Considering that the Pebble Steel has been out since early 2014, the Pebble’s ongoing success is a possible sign that the smartwatch market is going in the wrong direction by allowing ambitious functions and displays to inhibit battery life.
Some will find the eInk screen cheap-looking, and others may be turned away from the chunky square display, but we find the design flashy and believe that the functionality will turn heads in itself. Its tri-colour LED is a nice addition to this model, but the truly fancy features come from the apps withing Pebble’s custom OS.
Keep in mind Pebble watches are not about having a high powered processor, but for being able to do things that matter. That said, Pebble has a thriving design community that has made over 6,5000 apps, games, and faces, all free. Functionality is enhanced by a complementary phone app which can send over scripts and macro commands to the watch.
A downside of this is that the Pebble only has 8 storage slots for apps, setting a limit to how many features you can have sent to it at once.

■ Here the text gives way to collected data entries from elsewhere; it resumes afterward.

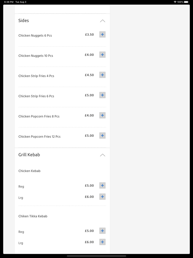193x258 pixels.
Task: Tap plus for Chicken Popcorn Fries 8 Pcs
Action: pyautogui.click(x=102, y=115)
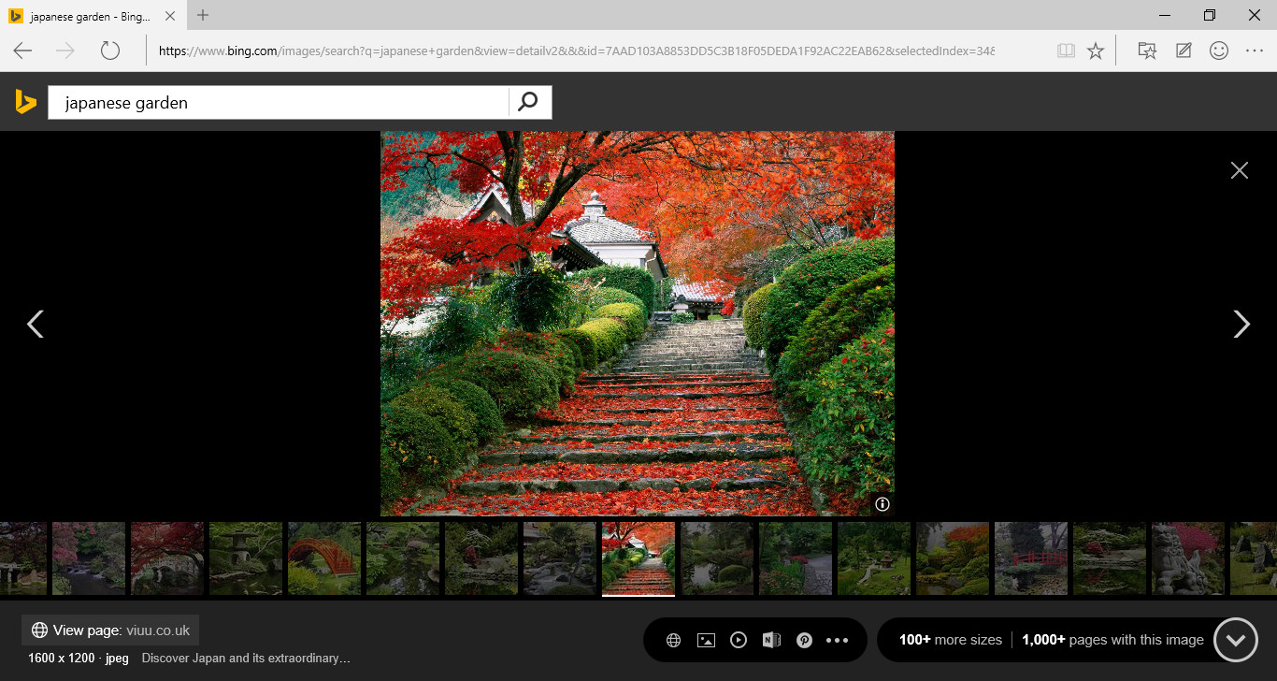Click the magnifier search button
The image size is (1277, 681).
click(528, 102)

Thankfully, the phone app is a very handy solution for this, allowing you to manage the loaded apps on the go.
The best feature of the Pebble Steel is its advertised 5-7 days of battery life. Realistically, you can expect closer to 5, but even that is almost double the life of the next competitor. This is such a big feature for wearable tech that it fully justifies its simple design
The USB charger is pretty usable
Can Pebble still survive in the 2015 smartwatch environment though? The Pebble Company is currently crowdfunding via Kickstarter for its new, slightly curved Pebble Time watch. It promises the addition of a coloreInk display, a built-in microphone, and yes, up to 10 days of battery life.
The short answer is, yes, if Pebble delivers what they promise as effectively as they did before, Pebble will definitely remain a top contender in the smartwatch world. Watch the Pebble team explain below in this video addressing the very question of whether or not the Pebble can survive.

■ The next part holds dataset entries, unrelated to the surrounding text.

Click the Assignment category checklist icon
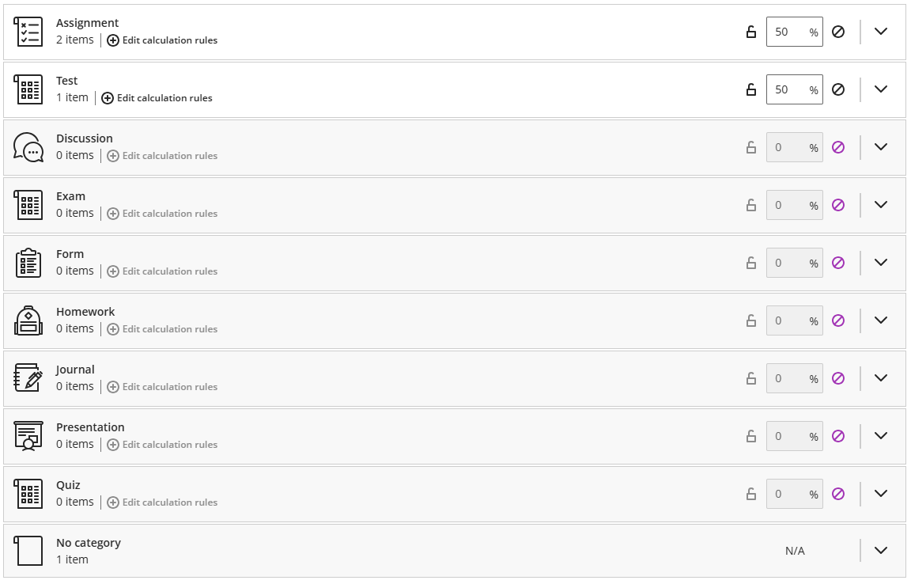 point(29,32)
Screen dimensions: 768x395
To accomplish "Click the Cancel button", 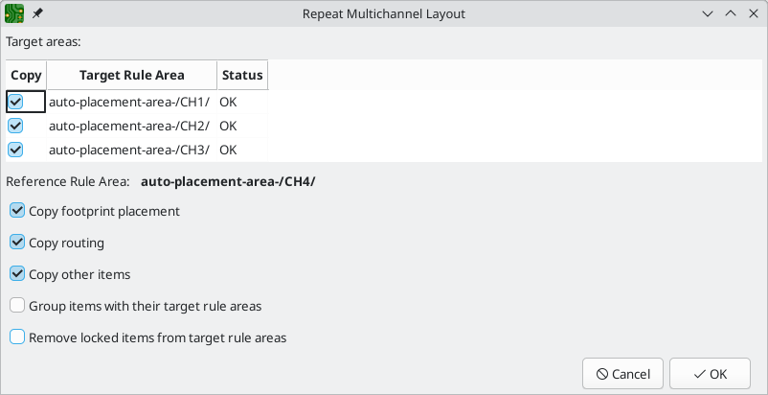I will (x=622, y=375).
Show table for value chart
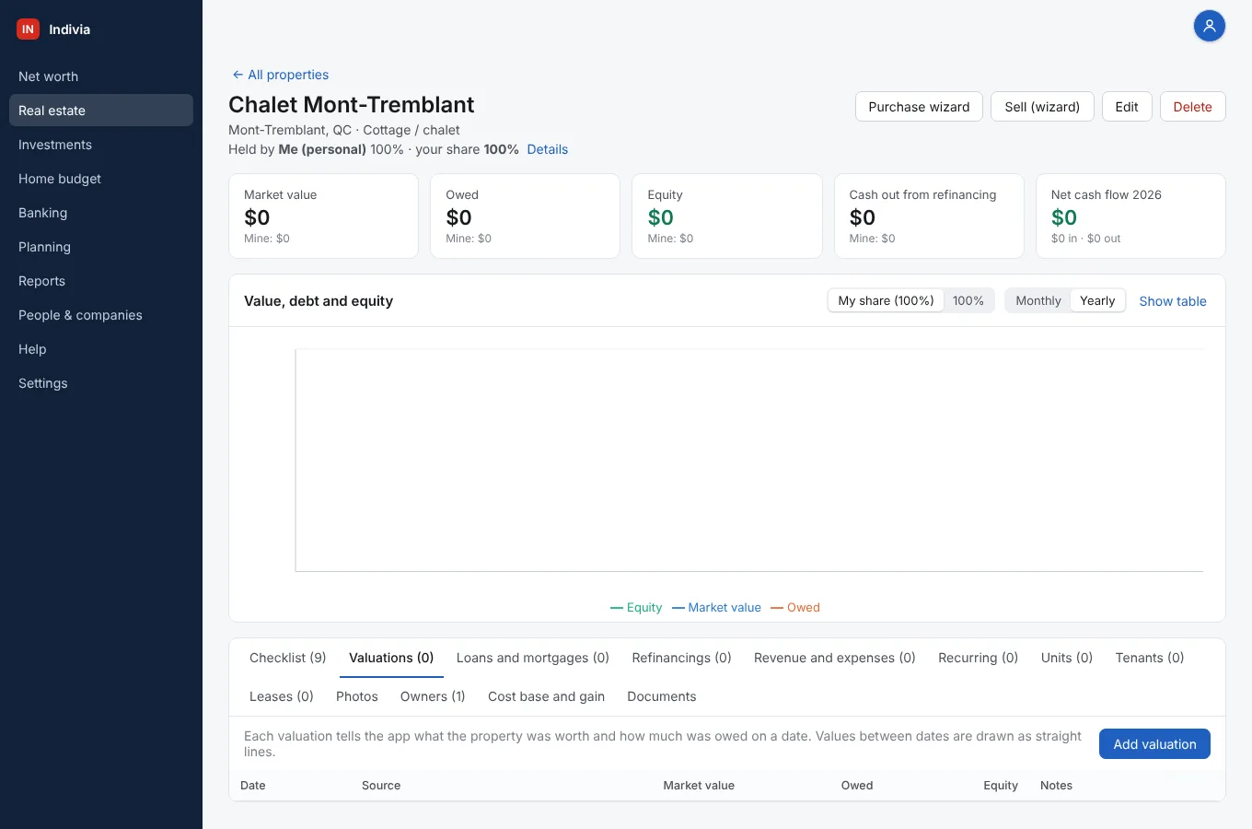Image resolution: width=1252 pixels, height=829 pixels. coord(1173,301)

Price: $192.66 (4 per cent off MSRP)
- 5-day battery life
- Works with any smart phone
- Robust app support
- Simple eInk display
- No microphone
- Only 8 storage slots for apps
5. Sony Smartwatch 3
While style is a big factor in a classic timepiece, Sony’s Smartwatch 3 approaches smartwatches in a manner similar to Pebble by moving away from this. Its silicone body with a thick-bezeled square face is certainly not made to please watch enthusiasts, but it does offer an athletic design with a sturdy IP68 rating.

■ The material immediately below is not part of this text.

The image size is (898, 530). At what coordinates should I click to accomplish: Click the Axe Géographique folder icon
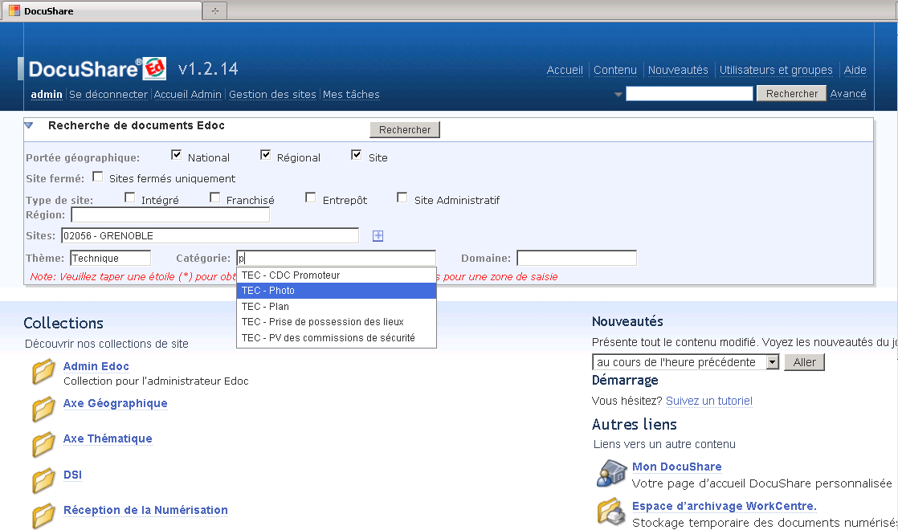43,410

The screen is a 1.6 inch TFT LCD (320×320), which looks great in daylight. One odd thing about it, however, is that it is not covered in gorilla glass, meaning it can be scratched in more rugged use.
Internally, its specs are up to par with most other smartwatches and deliver your basic Android Wear experience lag-free. What makes Sony’s Smartwatch 3 so different is that has viable fitness functionality with a built-in GPS and pedometer. A heart rate monitor is strangely absent, which is fair enough considering it has not yet been well implemented by Android Wear, but it would have actually made a nice addition to this sporty watch.
Its 420 mAh battery set our hopes for better battery life, but it only really gets you an average 2 days with regular use. Certain features like the GPS can drain the battery immensely fast, too, so if you use that often you might not even get a full day. The fact that it takes MicroUSB for charging is very convenient, especially since you can recharge the battery in a little over an hour.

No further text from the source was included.